Price Controls: Zimbabwe Sobering Up

Published on 11th December 2007

Zimbabwe Reserve Bank Governor's 'reversal' of the extremist enforcement position that the NIPC chairman had taken on import pricing is commendable. Apart from basic goods trickling back, businesses are no longer subjected to NIPC vigilantes crusading on behalf of misplaced policy frameworks!

I would like to bring to your attention an interesting chapter I read from a book entitled: "Forty Centuries of Wage & Price Controls - How NOT to fight inflation", by Robert Schuettinger & Eamonn Butler. In more ways than one, it lends credence to that Zimbabwe's current economic policies have taken business forty centuries back! I quote some of the sentences below:

"The Edict of Diocletian ... Shortly after his [the Roman Emperor Diocletian] assumption on the throne in A.D. 284, prices of commodities of all sorts and the wages of labors reached unprecedented heights... One of the few surviving contemporary sources, the seventh chapter of the De Moribus Persecutorum, lays almost all the blame squarely on the feet of Diocletian... himself, in his Edict attributed inflation entirely to the "avarice" of merchants and speculators... It would seem clear that the major cause of inflation was the drastic increase in money owing to the devaluation or debasement of the coinage...

During the fifty-year interval ending with the [previous] rule of Claudius Victorius in A.D. 268, the silver content of the Roman coin fell to one five-thousandth of its original value. With the monetary system in total disarray, the trade which had been a hallmark of the Empire was reduced to barter and economic activity was stymied... To this intellectual and moral morass came Emperor Diocletian and he set about the task of reorganisation with great vigour. Unfortunately, his zeal exceeded his understanding of the economic forces at work in the Empire. Since money was completely worthless, he devised a system of taxes based on payments in kind. This system had the effect, via the ascript glebae, of totally destroying the freedom of lower classes - they became serfs and were bound to the soil to ensure taxes would be forthcoming..." 

The chapter continues to explain a typical Zimbabwean scenario, but what really captures my mind is the Monetary Policy Statement-like Edict. Classical historian, Roland Kent, observed: "the famous A.D. 301 Edict was all pervasive in its coverage and penalties prescribed severe." He continues: "the preamble is of some length, and is couched in language which is difficult, obscure, and verbose as anything composed in Latin... He [Diocletian] begins by listing his many titles and then goes on to announce that: The national honour and dignity and majesty of Rome demand that the fortune of our State ... be also faithfully administered.
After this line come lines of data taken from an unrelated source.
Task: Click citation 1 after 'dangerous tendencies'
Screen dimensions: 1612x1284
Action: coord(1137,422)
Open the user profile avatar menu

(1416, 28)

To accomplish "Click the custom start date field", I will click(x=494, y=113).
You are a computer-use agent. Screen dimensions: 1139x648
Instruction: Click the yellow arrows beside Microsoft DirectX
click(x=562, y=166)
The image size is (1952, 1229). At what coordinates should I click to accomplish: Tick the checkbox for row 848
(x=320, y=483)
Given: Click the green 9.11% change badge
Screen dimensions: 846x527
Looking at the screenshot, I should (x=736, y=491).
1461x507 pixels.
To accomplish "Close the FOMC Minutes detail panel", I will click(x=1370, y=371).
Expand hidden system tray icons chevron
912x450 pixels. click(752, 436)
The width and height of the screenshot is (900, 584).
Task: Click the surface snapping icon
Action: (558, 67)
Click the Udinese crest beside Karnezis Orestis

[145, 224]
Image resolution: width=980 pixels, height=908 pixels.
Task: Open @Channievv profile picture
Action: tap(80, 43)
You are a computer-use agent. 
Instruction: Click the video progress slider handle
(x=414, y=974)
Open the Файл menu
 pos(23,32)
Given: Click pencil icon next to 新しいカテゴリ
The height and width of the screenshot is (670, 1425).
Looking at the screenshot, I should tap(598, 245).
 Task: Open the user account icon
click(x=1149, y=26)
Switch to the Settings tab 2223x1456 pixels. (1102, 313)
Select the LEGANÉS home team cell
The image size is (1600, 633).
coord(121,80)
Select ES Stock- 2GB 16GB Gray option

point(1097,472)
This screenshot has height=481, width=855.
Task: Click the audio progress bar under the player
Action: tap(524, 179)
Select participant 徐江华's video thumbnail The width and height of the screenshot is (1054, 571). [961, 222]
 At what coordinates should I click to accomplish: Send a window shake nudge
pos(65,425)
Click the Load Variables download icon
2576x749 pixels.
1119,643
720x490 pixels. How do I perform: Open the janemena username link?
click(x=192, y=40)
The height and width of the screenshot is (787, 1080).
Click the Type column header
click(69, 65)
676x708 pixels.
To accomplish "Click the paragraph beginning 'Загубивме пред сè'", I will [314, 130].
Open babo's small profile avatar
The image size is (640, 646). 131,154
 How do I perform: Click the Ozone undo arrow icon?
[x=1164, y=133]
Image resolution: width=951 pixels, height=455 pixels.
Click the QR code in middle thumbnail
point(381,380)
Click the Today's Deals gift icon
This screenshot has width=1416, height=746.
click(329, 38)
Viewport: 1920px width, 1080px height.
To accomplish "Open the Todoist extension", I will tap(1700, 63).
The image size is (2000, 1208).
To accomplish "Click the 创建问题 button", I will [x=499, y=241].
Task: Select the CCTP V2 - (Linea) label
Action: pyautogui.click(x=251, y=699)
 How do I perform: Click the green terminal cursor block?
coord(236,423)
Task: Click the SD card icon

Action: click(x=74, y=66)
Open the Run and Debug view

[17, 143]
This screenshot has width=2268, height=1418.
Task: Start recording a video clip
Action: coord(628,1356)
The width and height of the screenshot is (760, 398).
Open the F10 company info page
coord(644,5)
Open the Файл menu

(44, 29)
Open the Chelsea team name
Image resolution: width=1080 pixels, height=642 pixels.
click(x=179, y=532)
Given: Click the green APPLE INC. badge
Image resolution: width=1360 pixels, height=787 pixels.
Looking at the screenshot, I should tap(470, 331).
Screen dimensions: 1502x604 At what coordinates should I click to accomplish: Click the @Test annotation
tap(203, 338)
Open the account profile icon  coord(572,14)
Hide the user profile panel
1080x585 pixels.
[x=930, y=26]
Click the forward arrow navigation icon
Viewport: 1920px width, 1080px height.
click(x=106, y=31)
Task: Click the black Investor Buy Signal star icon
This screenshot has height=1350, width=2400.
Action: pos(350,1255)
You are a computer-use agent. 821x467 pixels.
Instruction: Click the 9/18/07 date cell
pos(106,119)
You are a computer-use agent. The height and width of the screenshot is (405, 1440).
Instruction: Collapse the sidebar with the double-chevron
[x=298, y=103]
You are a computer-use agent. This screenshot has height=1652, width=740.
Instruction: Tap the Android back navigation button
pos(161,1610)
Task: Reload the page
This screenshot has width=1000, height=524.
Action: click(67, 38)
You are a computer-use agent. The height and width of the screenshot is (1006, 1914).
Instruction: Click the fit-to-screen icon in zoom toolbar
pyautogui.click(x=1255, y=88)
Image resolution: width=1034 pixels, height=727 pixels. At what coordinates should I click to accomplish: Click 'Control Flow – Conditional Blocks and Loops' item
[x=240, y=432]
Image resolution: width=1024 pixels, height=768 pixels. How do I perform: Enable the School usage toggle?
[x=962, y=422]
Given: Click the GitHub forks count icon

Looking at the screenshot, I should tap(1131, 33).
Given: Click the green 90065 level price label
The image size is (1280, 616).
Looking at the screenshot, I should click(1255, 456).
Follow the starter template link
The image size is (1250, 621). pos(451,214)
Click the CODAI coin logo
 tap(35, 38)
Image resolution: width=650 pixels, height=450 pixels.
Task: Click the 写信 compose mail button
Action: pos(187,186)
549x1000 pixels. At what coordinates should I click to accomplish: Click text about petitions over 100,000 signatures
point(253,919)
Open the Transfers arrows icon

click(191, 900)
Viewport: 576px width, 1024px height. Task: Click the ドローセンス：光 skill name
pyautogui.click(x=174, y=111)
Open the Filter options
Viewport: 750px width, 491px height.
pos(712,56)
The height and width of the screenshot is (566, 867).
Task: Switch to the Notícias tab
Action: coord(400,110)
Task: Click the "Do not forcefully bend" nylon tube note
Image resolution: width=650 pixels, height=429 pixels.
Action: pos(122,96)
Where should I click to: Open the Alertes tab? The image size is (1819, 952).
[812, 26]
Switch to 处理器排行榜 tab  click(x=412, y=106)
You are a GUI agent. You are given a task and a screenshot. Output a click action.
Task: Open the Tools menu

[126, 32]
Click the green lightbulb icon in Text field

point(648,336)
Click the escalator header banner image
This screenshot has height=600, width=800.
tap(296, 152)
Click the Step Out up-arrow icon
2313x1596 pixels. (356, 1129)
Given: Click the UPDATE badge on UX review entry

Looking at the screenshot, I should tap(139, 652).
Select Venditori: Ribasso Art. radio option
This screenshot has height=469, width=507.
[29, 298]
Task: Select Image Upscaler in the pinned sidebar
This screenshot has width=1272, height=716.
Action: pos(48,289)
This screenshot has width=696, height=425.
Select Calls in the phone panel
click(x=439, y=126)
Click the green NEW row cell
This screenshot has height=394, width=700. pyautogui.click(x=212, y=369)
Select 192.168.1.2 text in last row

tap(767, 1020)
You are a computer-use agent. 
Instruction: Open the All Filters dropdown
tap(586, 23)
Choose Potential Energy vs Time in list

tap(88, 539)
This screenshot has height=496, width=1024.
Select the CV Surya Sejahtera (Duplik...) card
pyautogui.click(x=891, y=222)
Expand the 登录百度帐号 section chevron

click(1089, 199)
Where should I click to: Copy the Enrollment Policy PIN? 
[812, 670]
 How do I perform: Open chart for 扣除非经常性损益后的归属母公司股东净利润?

To be sure, if any spirit of self-restraint were holding in check those practices by which the raging and boundless avarice is inflamed… peradventure there would seem to be room left for shutting our eyes and holding our peace, since the united endurance of men's minds would ameliorate this detestable enormity and pitiable condition ...".

My last observation is the recorded result of this myopic Diocletian Edict. The authors quote L.C. F. Lactantius' book, "A Relation of the Death of the Primitive Persecutors"  ... then he [Diocletian] set himself to regulate the prices of all vendible things. There was much blood shed upon very slight and trifling accounts; and the people brought provisions no more to the markets, since they could not get a reasonable price for them and this increased the dearth so much, that at last after many had died by [enforcement of] it, the law [Edict] itself was set aside."

Sadly, we do not seem to learn anything from history. Chamber of Mines members are currently faced with a Bill that will only achieve two things: the plunder of property rights and emphatic diversion of critical mining investment from Zimbabwe to neighbouring countries. Our work in defense of the free market economy in 2008 is truly cast in stone.